Auf Betriebsausflug im „Kunstflur Spandau“: Im ehemaligen Heeresgasschutzlabor auf der Zitadelle Spandau üben junge Künstler die zivile Nutzung  ■   Von Katrin Bettina Müller

Nach jeder Eröffnung im „Kunstflur“ Spandau wird ein Info-Brief verschickt: Da sieht man auf kleinen Fotos den Kulturstadtrat und die Kunstamtsleiterin des Bezirks, die geladenen Redner wie den Fotohistoriker Enno Kaufhold oder die Kuratorin Barbara Straka, die Künstler natürlich und wer sonst noch so gekommen ist. Das hat etwas von Klassentreffen und Betriebsausflügen: Die Kunstszene Berlins zu Gast auf der Zitadelle.

Den Wassergraben überquert man noch im Verein mit Kindern, die zum Puppentheaterfest oder auf Kanonen reiten wollen, und Reisegruppen, die zur Festungsgeschichte geführt werden. Dem Hinweisschild zum „Kunstflur“ folgen nur wenige der Ausflügler: Kein Wunder, denn attraktiv ist das aus den dreißiger Jahren stammende Laborgebäude nicht. Hier wurden bis 1945 Gasmasken getestet, und später wurde die Bergung von Giftgasstoffen, die kurz vor Kriegsende auf diesem Gelände „entsorgt“ worden waren, organisiert.

Erst seit anderthalb Jahren werden die früheren Labors an Künstler vermietet als Teil des Programms, die Bastion als museales und kulturelles Gelände weiterzuentwickeln. Doch darauf zu warten schien Martin Sauerborn und Michael Sobottka, Mieter in den selbstrenovierten Ateliers, zuwenig. So haben sie mit ihrem „Kunstflur Spandau“ einen Vorposten der Kunstszene in die Festung geschmuggelt.

| AUFGABEN |
A: Bis wann wurden laut dem Text über den Kunstflur Spandau im Laborgebäude Gasmasken getestet?
B: Gib aus dem Text über den Kunstflur Spandau den Abschnitt von „Den Wassergraben überquert“ bis einschließlich „worden waren, organisiert.“ wortgetreu wieder.
C: Übersetze diesen Satz aus dem Text über den Kunstflur Spandau ins Englische: „Das hat etwas von Klassentreffen und Betriebsausflügen: Die Kunstszene Berlins zu Gast auf der Zitadelle.“
Stütze dich ausschließlich auf den Text über den Kunstflur Spandau.

| QUELLENAUSZUG |
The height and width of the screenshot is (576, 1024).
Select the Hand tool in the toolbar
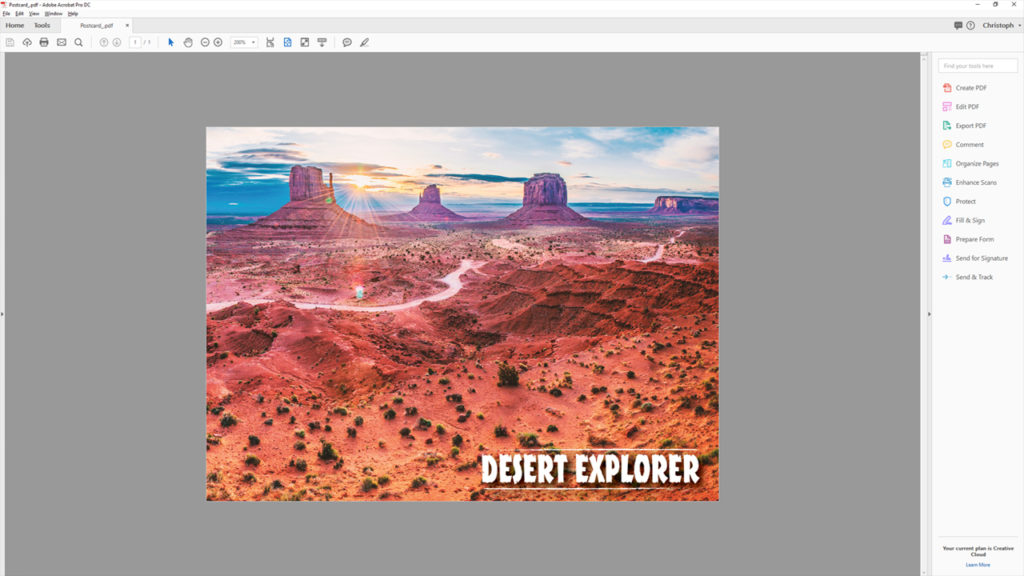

| LÖSUNGEN |
A: Bis 1945.

B:
Den Wassergraben überquert man noch im Verein mit Kindern, die zum Puppentheaterfest oder auf Kanonen reiten wollen, und Reisegruppen, die zur Festungsgeschichte geführt werden. Dem Hinweisschild zum „Kunstflur“ folgen nur wenige der Ausflügler: Kein Wunder, denn attraktiv ist das aus den dreißiger Jahren stammende Laborgebäude nicht. Hier wurden bis 1945 Gasmasken getestet, und später wurde die Bergung von Giftgasstoffen, die kurz vor Kriegsende auf diesem Gelände „entsorgt“ worden waren, organisiert.

C: It has something of class reunions and company outings about it: Berlin's art scene visiting the Citadel.